Hidrelétricas deixam um milhão sem terras
2005-06-09
Há quatro anos, Manoel Rufino de Oliveira, de 76 anos, deixou sua roça. Desde então, o que resta de sua casa está embaixo da represa Cana Brava, no norte de Goiás. Ele conta que, para ser forçado a sair, queimaram
o casebre de palha onde ele e a família moravam. — A gente não queria sair. Lá estava tudo o que eu conheci e vivi - conta, emocionado. De acordo com Manoel, até hoje ele não foi indenizado. — Estou rolando pedra. Não tive como comprar outras terras. Vendi meus animais para comprar um barraco - conta. Ele hoje vive em Colina do Sul (GO).
Assim como Manoel, existem milhares de pessoas atingidas por barragens que não têm onde morar, emprego ou condições de recomeçar a vida. De acordo com
o Movimento Nacional dos Atingidos por Barragens (MAB), um milhão de brasileiros já foram expulsos de suas terras por causa da construção de hidrelétricas e reservatórios de água. Setenta por cento das famílias expulsas não receberam qualquer tipo de reparação. Ainda de acordo com o MAB, mais de 32 mil quilômetros quadrados de terra fértil já foram inundados pela criação de reservatórios.
Por conta da construção de uma barragem em Minas Gerais, o Brasil está sendo citado na Comissão de Direitos Humanos da Organização das Nações Unidas (ONU). A empresa canadense Alcan, uma das maiores produtoras de alumínio do mundo teria violado os direitos humanos da população atingida pela construção da barragem de Candonga, em Minas Gerais. O relatório que narra a retirada dos moradores, o reassentamento e o apoio financeiro a pequenos produtores rurais, garimpeiros e pescadores, feita por um grupo de 70 organizações não-governamentais, coloca no banco dos réus a Alcan. A denúncia servirá para um ambicioso projeto da ONU: criar parâmetros para a atuação das multinacionais em países do Terceiro Mundo e nações em desenvolvimento.
··········
• **O QUE FAZER**:
Responda às perguntas com base no texto sobre as hidrelétricas:
(a) Sob qual represa está o que resta da casa de Manoel Rufino de Oliveira?
(b) Segundo o MAB, que parcela das famílias expulsas não recebeu qualquer tipo de reparação?
(c) Quantas organizações não-governamentais fizeram o relatório sobre a barragem de Candonga?

• **DADOS**:
··········
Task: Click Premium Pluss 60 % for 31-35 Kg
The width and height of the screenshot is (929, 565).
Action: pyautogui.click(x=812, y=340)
··········
• **RESULTADO CORRETO**:
(a) Sob a represa Cana Brava, no norte de Goiás.
(b) Setenta por cento.
(c) 70 organizações.